- Born: Charlton
- Education: University of Notre Dame Australia University of Melbourne Deakin University
- Medical career
- Profession: General practitioner

= Kirby White (general practitioner) =

Australian general practitioner and inventor

Kirby White is an Australian general practitioner in Bendigo and an inventor. She was named Victoria's "Local Hero" and nominated for the 2021 Australian of the Year awards. Mattel created a 'Dr Kirby White' Barbie doll to honour her efforts during the COVID-19 pandemic.

== Early life and education ==
White attended Deakin University, where she graduated with a degree in biological sciences in 2005. She moved to the University of Melbourne for graduate studies. After graduating, she worked as a medical scientist in Melbourne. She eventually returned to academia, working toward a Bachelor of Medicine, Bachelor of Surgery at the University of Notre Dame Australia.

== Career ==
White works as a general practitioner in Bendigo. In the earlier days of the COVID-19 pandemic in Australia, White realised that they would run out of disposable gowns by the third week. She launched Gowns for Doctors, an initiative that received over $40,000 in crowd funding to create re-usable, launderable hospital gowns. Kirby then worked with commercial textile companies and volunteers to create thousands of gowns.

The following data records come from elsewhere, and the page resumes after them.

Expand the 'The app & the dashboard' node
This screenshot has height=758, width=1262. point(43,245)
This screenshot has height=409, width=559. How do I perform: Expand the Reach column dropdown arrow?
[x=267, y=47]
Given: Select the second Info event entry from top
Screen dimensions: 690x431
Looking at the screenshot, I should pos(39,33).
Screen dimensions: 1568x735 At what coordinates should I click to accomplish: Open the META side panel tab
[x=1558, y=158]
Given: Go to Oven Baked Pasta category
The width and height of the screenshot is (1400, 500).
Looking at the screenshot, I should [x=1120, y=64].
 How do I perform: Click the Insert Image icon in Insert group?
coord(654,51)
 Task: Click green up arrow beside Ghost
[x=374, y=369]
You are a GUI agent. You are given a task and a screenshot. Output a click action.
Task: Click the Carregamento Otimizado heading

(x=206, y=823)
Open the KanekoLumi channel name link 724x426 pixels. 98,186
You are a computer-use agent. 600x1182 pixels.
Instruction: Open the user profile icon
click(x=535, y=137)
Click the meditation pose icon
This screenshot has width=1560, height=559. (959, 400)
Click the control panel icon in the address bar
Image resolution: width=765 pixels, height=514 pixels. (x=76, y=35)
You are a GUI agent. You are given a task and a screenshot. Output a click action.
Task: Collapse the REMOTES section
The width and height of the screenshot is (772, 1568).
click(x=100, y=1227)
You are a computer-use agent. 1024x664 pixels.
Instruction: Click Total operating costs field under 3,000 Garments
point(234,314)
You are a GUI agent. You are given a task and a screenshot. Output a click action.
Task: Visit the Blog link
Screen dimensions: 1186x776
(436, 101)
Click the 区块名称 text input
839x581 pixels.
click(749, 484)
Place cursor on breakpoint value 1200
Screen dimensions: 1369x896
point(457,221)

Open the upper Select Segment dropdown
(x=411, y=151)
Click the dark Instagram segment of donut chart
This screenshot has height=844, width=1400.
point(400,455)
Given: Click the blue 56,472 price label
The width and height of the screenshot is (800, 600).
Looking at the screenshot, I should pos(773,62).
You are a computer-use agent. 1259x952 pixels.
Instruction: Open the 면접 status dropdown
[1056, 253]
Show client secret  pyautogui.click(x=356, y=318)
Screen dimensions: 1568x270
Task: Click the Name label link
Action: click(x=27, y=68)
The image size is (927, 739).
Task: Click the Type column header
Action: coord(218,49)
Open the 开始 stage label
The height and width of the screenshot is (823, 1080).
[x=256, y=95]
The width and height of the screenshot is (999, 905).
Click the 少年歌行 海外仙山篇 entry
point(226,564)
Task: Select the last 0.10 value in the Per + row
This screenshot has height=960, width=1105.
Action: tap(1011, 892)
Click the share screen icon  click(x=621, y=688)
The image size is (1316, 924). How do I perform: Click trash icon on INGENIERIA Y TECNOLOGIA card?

White was nominated as Victoria's "Local hero" at the Australian of the Year awards for creating washable, reusable gowns for doctors treating patients with COVID-19.

In August 2021, Barbie announced they were creating a White Barbie doll honouring her efforts to protect frontline staff during the COVID-19 pandemic.

== Personal life ==
White has two children and enjoys classic vintage cars.